O livro de Laís Oliveira é um corpo que vibra palavras, mergulhos e abismos. É também um coração que se abre e bombeia ar – não um ar totalmente puro – em tempos de fascismo, fome e “…o horror/ nas asas de um urubu”, mas um ar que só a poesia enfrenta.
Por isso, as palavras que mais se repetem no livro são corpo e coração: a anatomia do corpo presente nos versos converte-se em anatomia de linguagem, e o coração é a própria válvula de ferro ou de carne que sustenta o ritmo, o peso, a pressa, as entranhas da vida e do poema. Para a escritora María Zambrano “o coração é a víscera mais nobre porque leva consigo a imagem de um espaço, de um dentro obscuro secreto e misterioso que, em algumas ocasiões, se abre”. É este o movimento que se passa com a poética de Laís, lampejos misteriosos que de repente se encerram, mas que por instantes nos abrem e dilaceram como nos versos: “nenhum homem pode esmagar/ uma bactéria com os dedos, / ninguém nunca viu o corpo/ das palavras mortas de amor”.

** LISTA DE TAREFAS **
A – Reproduza o trecho do texto sobre o livro de Laís Oliveira que começa em "O livro de Laís" e termina em "a poesia enfrenta.".
B – As afirmações a seguir concordam com o texto sobre o livro de Laís Oliveira? Responda sim ou não a cada uma e cite literalmente as palavras decisivas do texto.
(i) Corpo e coração são as palavras que mais se repetem no livro.
(ii) Para María Zambrano, o coração é a víscera mais nobre.
(iii) O ar que o livro bombeia é totalmente puro.
C – Responda às perguntas sobre o texto do livro de Laís Oliveira:
(i) Em que tempos o coração do livro bombeia ar?
(ii) Em que se converte a anatomia do corpo presente nos versos?
(iii) Qual escritora o texto cita a respeito do coração?
Os registros são um material à parte, sem relação com o texto.

** TRECHOS DOS REGISTROS **
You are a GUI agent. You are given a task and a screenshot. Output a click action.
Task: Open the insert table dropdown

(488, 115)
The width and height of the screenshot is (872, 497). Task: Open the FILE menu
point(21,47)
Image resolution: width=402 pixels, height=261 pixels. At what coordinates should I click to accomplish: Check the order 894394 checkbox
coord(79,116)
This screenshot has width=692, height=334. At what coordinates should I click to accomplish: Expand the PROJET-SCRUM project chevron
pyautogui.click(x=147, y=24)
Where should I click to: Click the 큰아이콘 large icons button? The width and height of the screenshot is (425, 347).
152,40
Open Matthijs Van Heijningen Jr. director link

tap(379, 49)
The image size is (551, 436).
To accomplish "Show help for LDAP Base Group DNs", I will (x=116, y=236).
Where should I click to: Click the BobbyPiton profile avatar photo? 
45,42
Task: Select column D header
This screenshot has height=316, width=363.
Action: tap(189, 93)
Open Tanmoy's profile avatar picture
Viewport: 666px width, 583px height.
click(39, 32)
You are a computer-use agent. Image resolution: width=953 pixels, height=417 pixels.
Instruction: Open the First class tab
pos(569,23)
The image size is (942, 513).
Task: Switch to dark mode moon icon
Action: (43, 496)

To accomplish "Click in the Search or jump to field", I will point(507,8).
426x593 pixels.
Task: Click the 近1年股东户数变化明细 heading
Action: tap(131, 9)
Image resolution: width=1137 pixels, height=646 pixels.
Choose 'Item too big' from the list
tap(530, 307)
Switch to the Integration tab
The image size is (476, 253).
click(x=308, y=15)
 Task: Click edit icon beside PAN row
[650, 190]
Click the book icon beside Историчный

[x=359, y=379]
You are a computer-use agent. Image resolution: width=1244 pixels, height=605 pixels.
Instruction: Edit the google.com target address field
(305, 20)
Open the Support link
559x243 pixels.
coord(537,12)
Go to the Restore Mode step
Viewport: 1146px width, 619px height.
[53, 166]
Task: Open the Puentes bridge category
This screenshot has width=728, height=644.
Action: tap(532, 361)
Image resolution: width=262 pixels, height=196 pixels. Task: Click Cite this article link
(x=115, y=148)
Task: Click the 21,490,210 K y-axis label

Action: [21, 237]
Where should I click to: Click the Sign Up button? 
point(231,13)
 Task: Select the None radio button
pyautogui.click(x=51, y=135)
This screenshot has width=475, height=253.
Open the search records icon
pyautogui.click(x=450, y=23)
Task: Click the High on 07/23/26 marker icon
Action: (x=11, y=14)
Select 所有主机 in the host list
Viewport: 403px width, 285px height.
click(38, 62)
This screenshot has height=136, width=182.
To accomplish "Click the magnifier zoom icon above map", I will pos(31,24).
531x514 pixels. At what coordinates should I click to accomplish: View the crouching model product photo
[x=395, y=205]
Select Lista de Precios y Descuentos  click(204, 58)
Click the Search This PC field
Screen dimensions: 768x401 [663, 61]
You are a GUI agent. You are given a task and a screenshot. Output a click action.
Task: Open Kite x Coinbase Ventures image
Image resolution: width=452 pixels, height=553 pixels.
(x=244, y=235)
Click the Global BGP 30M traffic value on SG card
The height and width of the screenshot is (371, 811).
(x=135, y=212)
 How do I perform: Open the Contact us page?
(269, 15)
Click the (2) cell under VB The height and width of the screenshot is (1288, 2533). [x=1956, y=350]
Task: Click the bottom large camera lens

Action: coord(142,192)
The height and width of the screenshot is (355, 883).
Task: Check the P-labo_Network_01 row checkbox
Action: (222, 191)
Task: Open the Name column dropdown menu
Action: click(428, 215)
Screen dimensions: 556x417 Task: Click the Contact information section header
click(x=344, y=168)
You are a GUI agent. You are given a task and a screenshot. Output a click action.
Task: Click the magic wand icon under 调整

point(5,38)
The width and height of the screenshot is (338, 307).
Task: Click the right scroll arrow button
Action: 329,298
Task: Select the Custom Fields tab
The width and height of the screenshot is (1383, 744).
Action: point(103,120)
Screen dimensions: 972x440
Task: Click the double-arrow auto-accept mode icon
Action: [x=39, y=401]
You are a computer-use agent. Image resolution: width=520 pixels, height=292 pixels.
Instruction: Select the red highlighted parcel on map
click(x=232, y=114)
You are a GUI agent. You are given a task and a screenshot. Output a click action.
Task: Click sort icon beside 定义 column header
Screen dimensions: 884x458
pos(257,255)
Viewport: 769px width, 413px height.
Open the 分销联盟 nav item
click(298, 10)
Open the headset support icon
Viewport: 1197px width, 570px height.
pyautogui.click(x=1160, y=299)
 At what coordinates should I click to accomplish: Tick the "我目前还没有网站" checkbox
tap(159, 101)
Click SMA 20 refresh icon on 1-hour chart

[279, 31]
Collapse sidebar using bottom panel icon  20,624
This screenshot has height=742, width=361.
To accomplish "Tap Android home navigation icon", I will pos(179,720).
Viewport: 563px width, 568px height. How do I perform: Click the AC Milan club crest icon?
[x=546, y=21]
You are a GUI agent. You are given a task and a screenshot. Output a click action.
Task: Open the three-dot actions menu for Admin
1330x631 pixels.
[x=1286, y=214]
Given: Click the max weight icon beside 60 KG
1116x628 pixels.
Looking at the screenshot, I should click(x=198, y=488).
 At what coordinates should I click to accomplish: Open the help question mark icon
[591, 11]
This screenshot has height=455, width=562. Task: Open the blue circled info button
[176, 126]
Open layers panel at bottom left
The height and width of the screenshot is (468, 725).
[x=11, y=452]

** RESPOSTAS DO EXERCÍCIO **
A –
O livro de Laís Oliveira é um corpo que vibra palavras, mergulhos e abismos. É também um coração que se abre e bombeia ar – não um ar totalmente puro – em tempos de fascismo, fome e “…o horror/ nas asas de um urubu”, mas um ar que só a poesia enfrenta.

B –
(i) Sim: "as palavras que mais se repetem no livro são corpo e coração".
(ii) Sim: "o coração é a víscera mais nobre".
(iii) Não: "não um ar totalmente puro".

C –
(i) Em tempos de fascismo, fome e "…o horror/ nas asas de um urubu".
(ii) Em anatomia de linguagem.
(iii) María Zambrano.